The Greater Cleveland Sports Hall of Fame is a nonprofit organization in Cleveland, Ohio.

The Hall of Fame started as a bicentennial project in 1976, being established as non-profit. The first class in 1976 included 151 inductees while recent years have seen eight inductees per year.

It was established in 1976 to honor Greater Clevelanders who were outstanding in sport. Greater Cleveland is defined as Ashtabula, Cuyahoga, Geauga, Lake, Summit, Portage, Stark, Lorain and Medina counties. Inductees must have been raised in Greater Cleveland or have become residents of Greater Cleveland. Inductees must have also been retired for at least three years or, if still actively playing, must have competed at a quality level in their sport for at least 12 years. New members are honored at an annual induction ceremony.

This year's ceremony will take place at the Urban Community School, the brand new home for The Hall, on Tuesday, Dec. 2. The reception begins at 6:00 p.m.; dinner at 7:00 p.m. and program 8:00 p.m. This year's class includes Wanda Ford, Tianna Madison, Stipe Miocic, Chris Spielman and Jack Turben.

As of 2025, there are over 550 inductees across 30 different categories.

Inductees receive a plaque with a line drawing of the inductee and the sport they represent, presented at an annual ceremony. Copies of many of these plaques will be found at the brand physical hall.

== Jack Herrick Youth Sports Fund ==
The JHYSF supports non-profit youth-oriented sports organizations that provide opportunities for local youth of all backgrounds.

The accomplishments and stories of the GCLESHOF inductees provide inspiration for young athletes to pursue their dreams in sport. The GCLESHOF fosters those dreams by providing grant funding to qualified youth sports organizations in the Greater Cleveland area.

The financial commitment, through the JHYSF, is intended to fund specific, one-time capital or project-based needs of amateur, non-governmental youth sports organizations in the region that provide opportunity for youth of all backgrounds to participate safely in sports. Grants are awarded annually, and preference each year will go to organizations that have not previously been funded.
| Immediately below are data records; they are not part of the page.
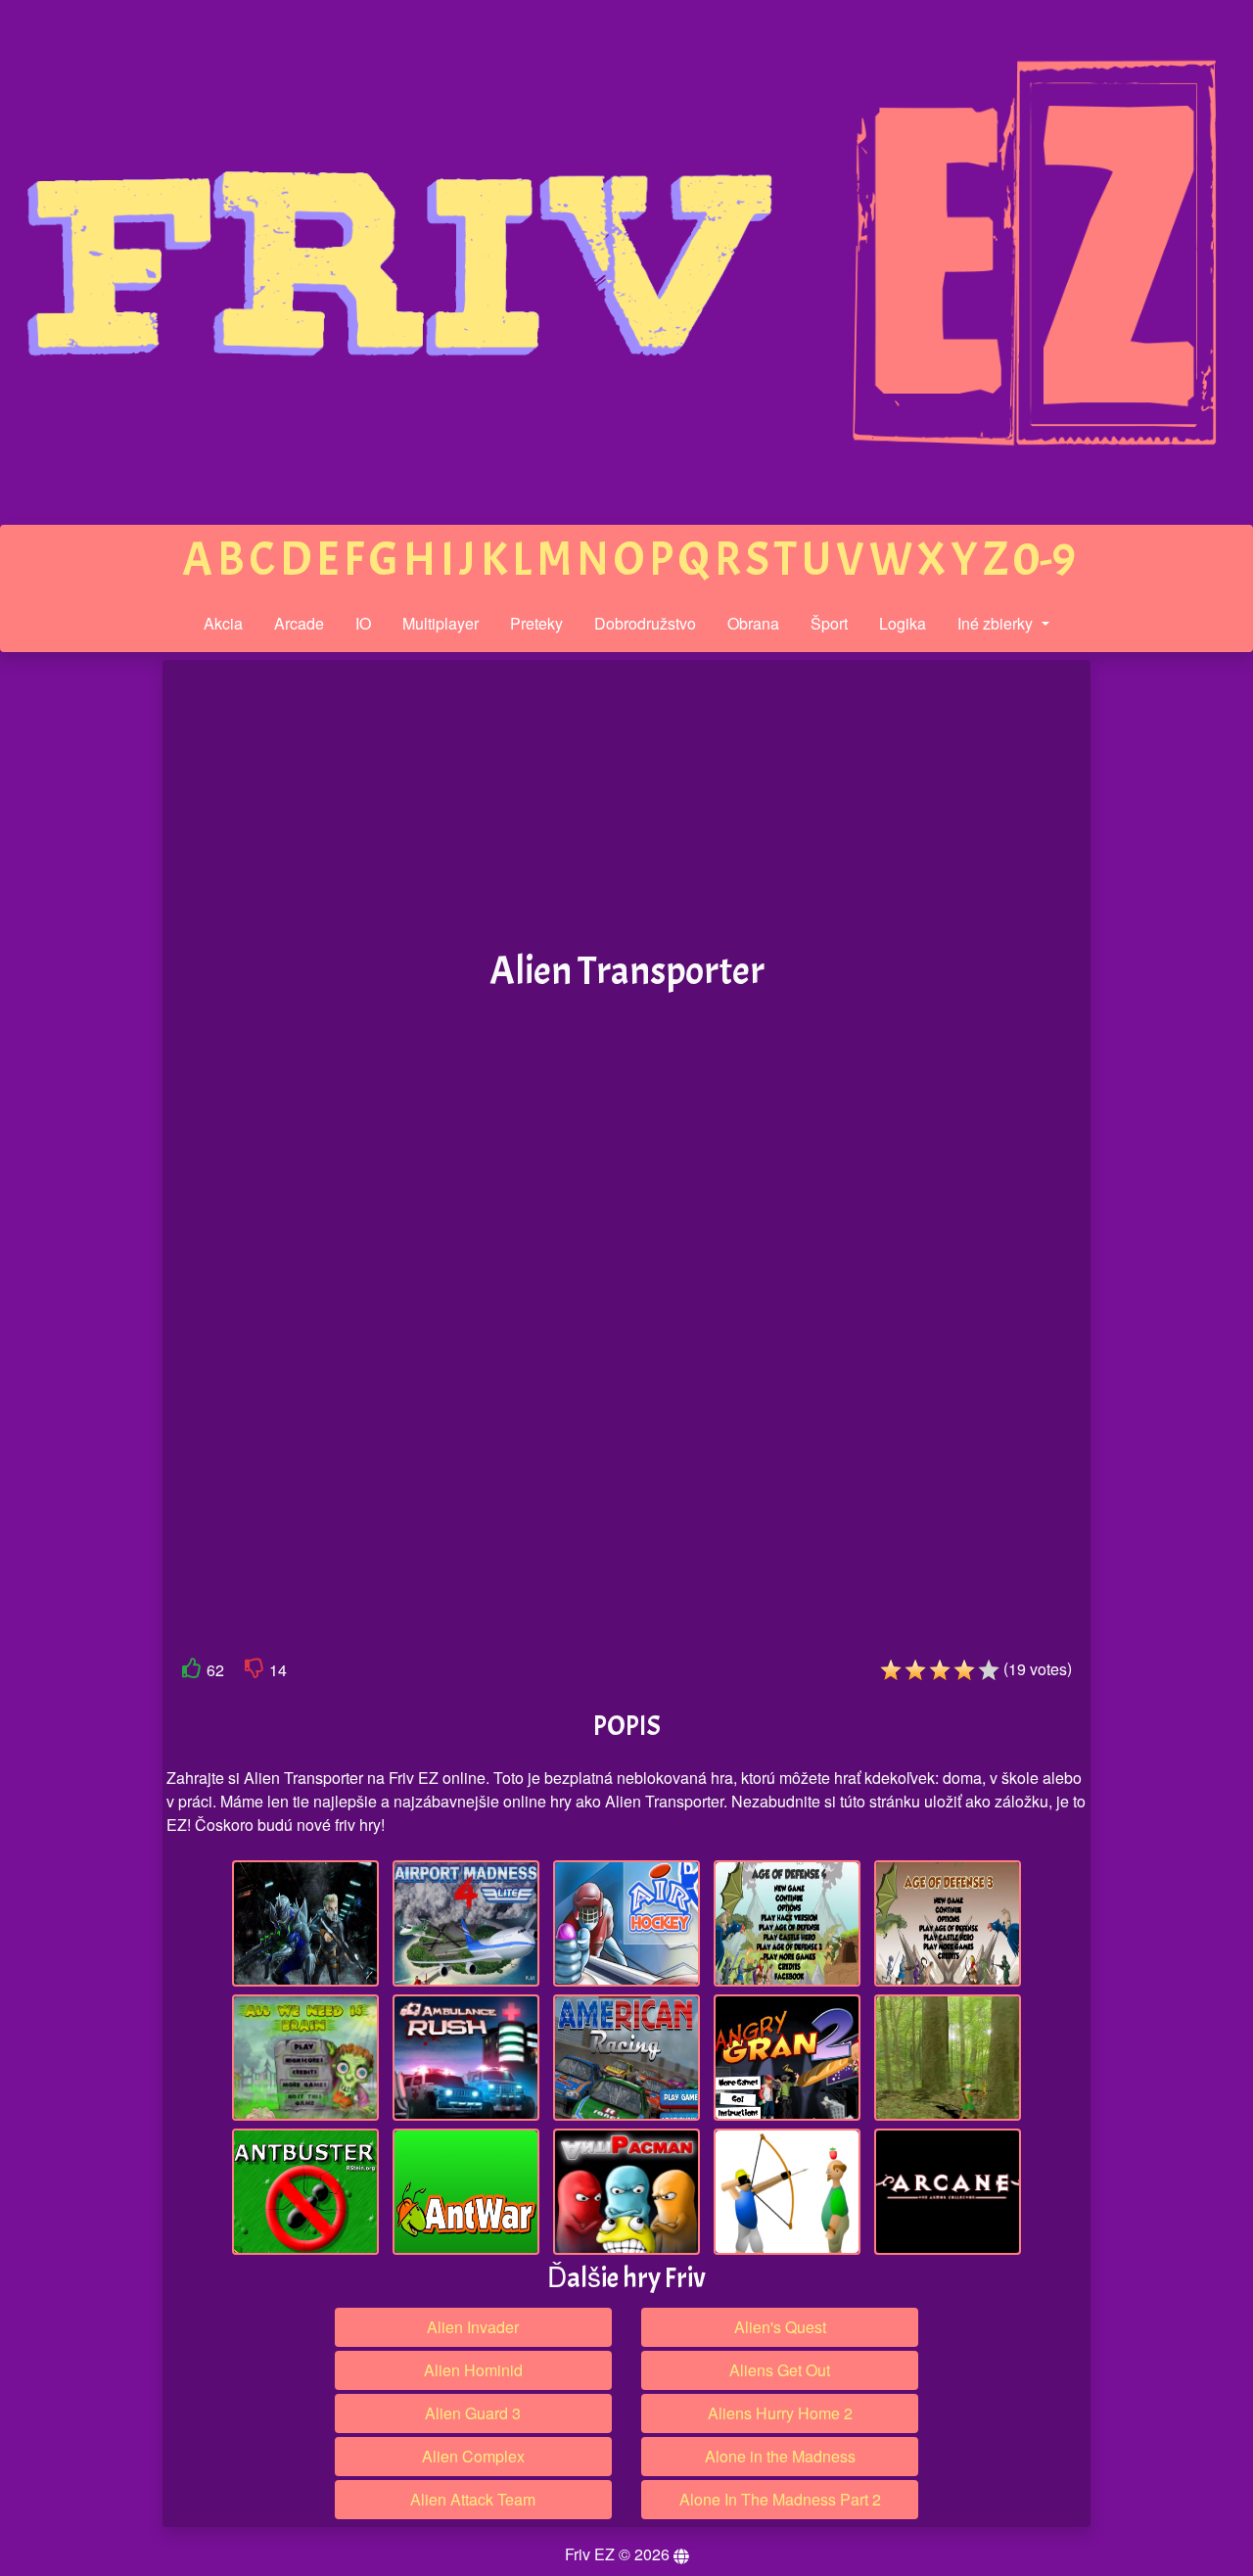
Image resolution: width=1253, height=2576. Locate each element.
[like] (192, 1672)
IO (363, 623)
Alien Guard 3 (473, 2413)
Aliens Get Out (779, 2370)
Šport (829, 623)
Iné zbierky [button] (997, 623)
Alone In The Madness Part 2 (780, 2499)
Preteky (536, 623)
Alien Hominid (473, 2370)
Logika (902, 623)
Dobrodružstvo (645, 623)
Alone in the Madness (780, 2456)
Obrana (753, 623)
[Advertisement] (81, 963)
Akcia (223, 623)
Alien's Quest (780, 2327)
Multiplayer (440, 623)
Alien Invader (473, 2327)
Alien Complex (473, 2456)
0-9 (1044, 559)
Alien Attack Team (472, 2499)
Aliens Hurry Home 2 (780, 2413)
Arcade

Grant applications will be announced at the annual induction ceremony.

In 2025, EMPOWER SPORTS (www.empowersports.org) and Rec2Connect (www.rec2connect.org) are the two recipients of the Jack Herrick Youth Sports Fund grants.
== Urban Community School ==
Ceremonies for the GCLESHOF inductions will take place at Urban Community School's Roundstone Athletic Center, home to the new GCLESHOF and museum on Cleveland's West Side.

The direct location is: Urban Community School Roundstone Athletic Center, 2025 W. 47th St., Cleveland.